Reproduce, line for line and unchanged, the part of the listing that opens with the line containing "You are a computer-use" and runs through the listing's final line, including both of those lines.

• • • • •

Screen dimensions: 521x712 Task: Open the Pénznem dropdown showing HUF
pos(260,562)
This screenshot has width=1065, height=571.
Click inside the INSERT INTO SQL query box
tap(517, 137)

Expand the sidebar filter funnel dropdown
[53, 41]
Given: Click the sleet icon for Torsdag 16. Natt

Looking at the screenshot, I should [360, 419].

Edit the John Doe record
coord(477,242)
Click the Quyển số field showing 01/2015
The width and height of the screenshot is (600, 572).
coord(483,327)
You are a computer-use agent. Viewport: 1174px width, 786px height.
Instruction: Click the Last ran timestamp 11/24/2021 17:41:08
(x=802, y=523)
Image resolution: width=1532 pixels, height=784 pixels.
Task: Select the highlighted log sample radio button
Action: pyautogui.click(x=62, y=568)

• • • • •

◆ **ANSWER TO THE TASK**:
You are a computer-use agent. Viewport: 1174px width, 786px height.
Instruction: Click the Last ran timestamp 11/24/2021 17:41:08
(x=802, y=523)
Image resolution: width=1532 pixels, height=784 pixels.
Task: Select the highlighted log sample radio button
Action: pyautogui.click(x=62, y=568)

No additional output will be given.